TEXT SEGMENT below:

Perris Benegas

Personal information
- Full name: Perris Benegas
- Born: July 22, 1995 (age 30) Reno, Nevada, U.S.
- Spouse: Mikaela Herres ​(m. 2025)​

Sport
- Country: United States
- Sport: Freestyle BMX, Dirt jumping

Medal record
Women's BMX
Representing United States
Olympic Games
| Silver medal – second place | 2024 Paris | Freestyle |
Urban World Championships
| Gold medal – first place | 2018 Chengdu | Freestyle Park |

= Perris Benegas =

American bicycle motocross rider (born 1995)

Perris Benegas (/ˈpɛrɪs bəˈnɛgəs/ PERR-iss-_-bə-NEG-əs; born July 22, 1995) is an American freestyle BMX cyclist. She won a silver medal at the 2024 Summer Olympics.

==Career==
In 2018, Perris won the gold medal in Freestyle BMX park at the UCI Urban Cycling World Championships in Chengdu, China, with two other American women, Angie Marino and Hannah Roberts, taking second and third. She was named 2020 Bloom BMX Freestyle Rider of the Year.

=== Olympic Games ===
Benegas competed for the United States at the 2020 Summer Olympics in the first ever BMX Freetyle Park event. She came second in the seeding round behind teammate Hannah Roberts. The next day Benegas finished forth in the final, just 0.70 away from the bronze medal.

After suffering a anterior cruciate knee ligament injury that required surgery in June 2023, she returned to competition in May 2024. She won a silver medal in Women's BMX freestyle at the 2024 Summer Olympics on July 31, 2024. Benegas provisionally placed forth after the first final run and improved to 90.70 to finish second in the competition behind China's Deng Yawen.

End of TEXT SEGMENT.
DATA LISTING below:

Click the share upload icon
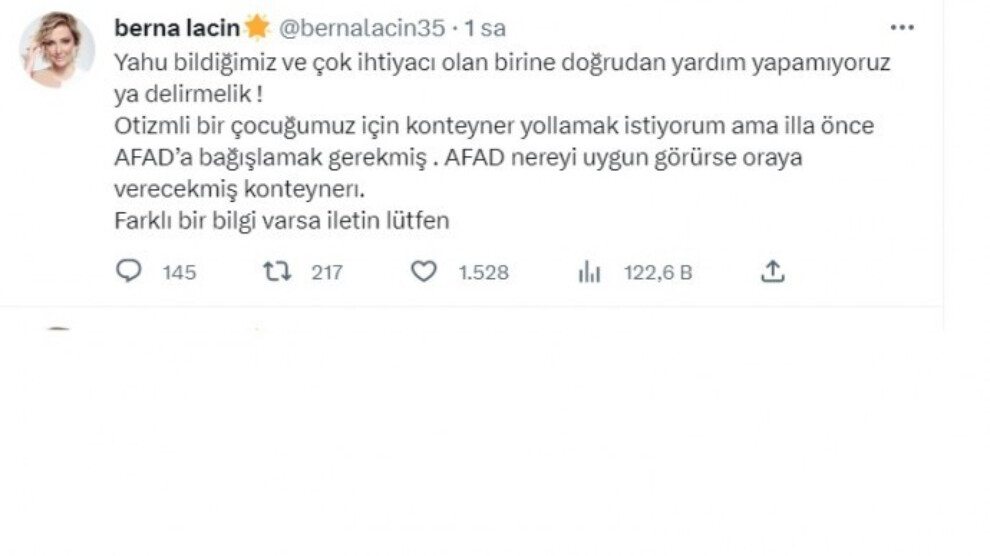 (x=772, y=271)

End of DATA LISTING.
DATA LISTING below:

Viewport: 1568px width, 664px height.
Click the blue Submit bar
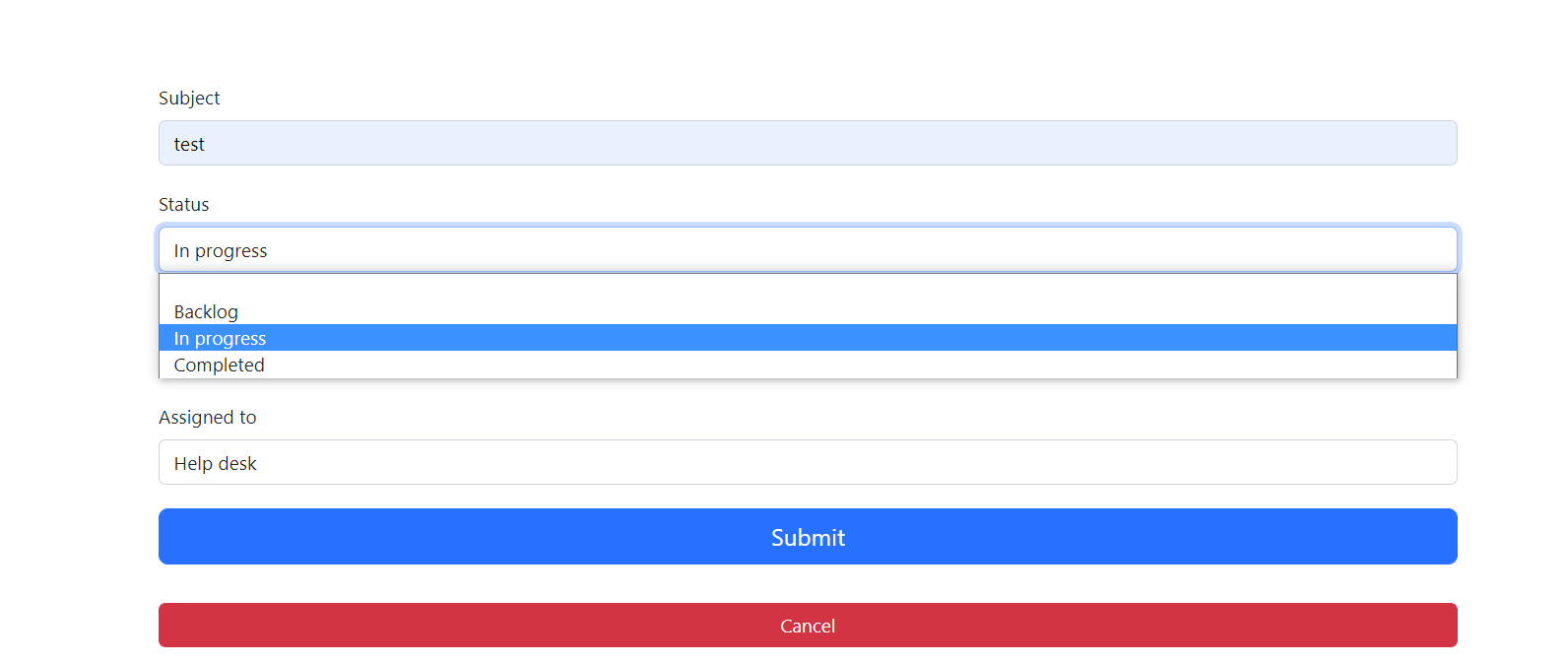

End of DATA LISTING.

* WORK REQUEST 1 *
List every person other than Perris Benegas who is named in the Perris Benegas biography.
* WORK REQUEST 2 *
According to the Perris Benegas biography, what title was she given for 2020?
* WORK REQUEST 3 *
Extend the Perris Benegas biography from its final sentence.
The records have no connection to the Perris Benegas biography.

* YOUR RESPONSE 1 *
Mikaela Herres, Angie Marino, Hannah Roberts, Deng Yawen

* YOUR RESPONSE 2 *
Bloom BMX Freestyle Rider of the Year

* YOUR RESPONSE 3 *
== Competitive history ==
All results are sourced from the Union Cycliste Internationale.

As of August 6, 2024:

===Olympic Games===

| Event | Freestyle Park |
|---|---|
| JPN 2020 Tokyo | 4th |
| FRA 2024 Paris | Silver |

===UCI Cycling World Championships===

| Event | Freestyle Park |
|---|---|
| CHN 2018 Chengdu | Gold |
| CHN 2019 Chengdu | 8th |
| FRA 2021 Montpellier | 4th |
| UAE 2022 Abu Dhabi | 7th |

===UCI BMX Freestyle Park World Cup===

| Season | 1 | 2 | 3 | 4 | Rank | Points |
|---|---|---|---|---|---|---|
| 2022 | MON — | BRU 2 | GOL 4 |  | 5 | 1670 |
| 2023 | DIR 2 | MON 4 | BRU — | BAZ — | 5 | 1590 |

==Personal life==
From Reno, Nevada, she graduated from Edward C. Reed High School and has a background in Muay Thai fighting. She lives with Kiah, her Golden Retriever dog in Raleigh, North Carolina.

Benegas is openly gay, and she married Mikaela Herres on July 19, 2025.